** Supplied information follows **
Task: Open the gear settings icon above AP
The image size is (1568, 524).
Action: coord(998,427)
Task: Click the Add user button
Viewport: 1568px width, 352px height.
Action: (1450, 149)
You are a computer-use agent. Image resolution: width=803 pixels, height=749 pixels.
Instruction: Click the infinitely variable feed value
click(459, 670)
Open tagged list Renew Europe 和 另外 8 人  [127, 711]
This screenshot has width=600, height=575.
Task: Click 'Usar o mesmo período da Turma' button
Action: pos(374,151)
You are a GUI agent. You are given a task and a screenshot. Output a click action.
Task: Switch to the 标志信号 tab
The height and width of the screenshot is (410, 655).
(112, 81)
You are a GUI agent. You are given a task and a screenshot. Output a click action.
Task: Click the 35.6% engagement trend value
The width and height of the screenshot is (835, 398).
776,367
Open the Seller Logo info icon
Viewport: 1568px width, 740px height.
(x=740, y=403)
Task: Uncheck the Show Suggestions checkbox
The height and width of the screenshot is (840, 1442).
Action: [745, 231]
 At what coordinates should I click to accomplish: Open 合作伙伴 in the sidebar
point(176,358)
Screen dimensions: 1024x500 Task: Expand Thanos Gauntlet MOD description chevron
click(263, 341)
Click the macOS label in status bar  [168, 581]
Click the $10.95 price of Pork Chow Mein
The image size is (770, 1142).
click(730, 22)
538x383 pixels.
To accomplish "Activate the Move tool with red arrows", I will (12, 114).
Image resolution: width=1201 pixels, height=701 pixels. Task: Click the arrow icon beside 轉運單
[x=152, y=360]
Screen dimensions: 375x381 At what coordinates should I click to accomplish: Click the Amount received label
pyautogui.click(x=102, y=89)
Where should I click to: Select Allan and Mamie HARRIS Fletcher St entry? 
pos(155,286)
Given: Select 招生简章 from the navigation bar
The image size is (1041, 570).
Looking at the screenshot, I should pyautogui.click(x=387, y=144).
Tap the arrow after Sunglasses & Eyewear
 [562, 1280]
** End of Supplied information **
**Instructions for the task**
Nothing in the records may change; output all of them exactly.

**Response for this exercise**
Task: Open the gear settings icon above AP
The image size is (1568, 524).
Action: coord(998,427)
Task: Click the Add user button
Viewport: 1568px width, 352px height.
Action: (1450, 149)
You are a computer-use agent. Image resolution: width=803 pixels, height=749 pixels.
Instruction: Click the infinitely variable feed value
click(459, 670)
Open tagged list Renew Europe 和 另外 8 人  [127, 711]
This screenshot has width=600, height=575.
Task: Click 'Usar o mesmo período da Turma' button
Action: pos(374,151)
You are a GUI agent. You are given a task and a screenshot. Output a click action.
Task: Switch to the 标志信号 tab
The height and width of the screenshot is (410, 655).
(112, 81)
You are a GUI agent. You are given a task and a screenshot. Output a click action.
Task: Click the 35.6% engagement trend value
The width and height of the screenshot is (835, 398).
776,367
Open the Seller Logo info icon
Viewport: 1568px width, 740px height.
(x=740, y=403)
Task: Uncheck the Show Suggestions checkbox
The height and width of the screenshot is (840, 1442).
Action: [745, 231]
 At what coordinates should I click to accomplish: Open 合作伙伴 in the sidebar
point(176,358)
Screen dimensions: 1024x500 Task: Expand Thanos Gauntlet MOD description chevron
click(263, 341)
Click the macOS label in status bar  [168, 581]
Click the $10.95 price of Pork Chow Mein
The image size is (770, 1142).
click(730, 22)
538x383 pixels.
To accomplish "Activate the Move tool with red arrows", I will (12, 114).
Image resolution: width=1201 pixels, height=701 pixels. Task: Click the arrow icon beside 轉運單
[x=152, y=360]
Screen dimensions: 375x381 At what coordinates should I click to accomplish: Click the Amount received label
pyautogui.click(x=102, y=89)
Where should I click to: Select Allan and Mamie HARRIS Fletcher St entry? 
pos(155,286)
Given: Select 招生简章 from the navigation bar
The image size is (1041, 570).
Looking at the screenshot, I should pyautogui.click(x=387, y=144).
Tap the arrow after Sunglasses & Eyewear
 [562, 1280]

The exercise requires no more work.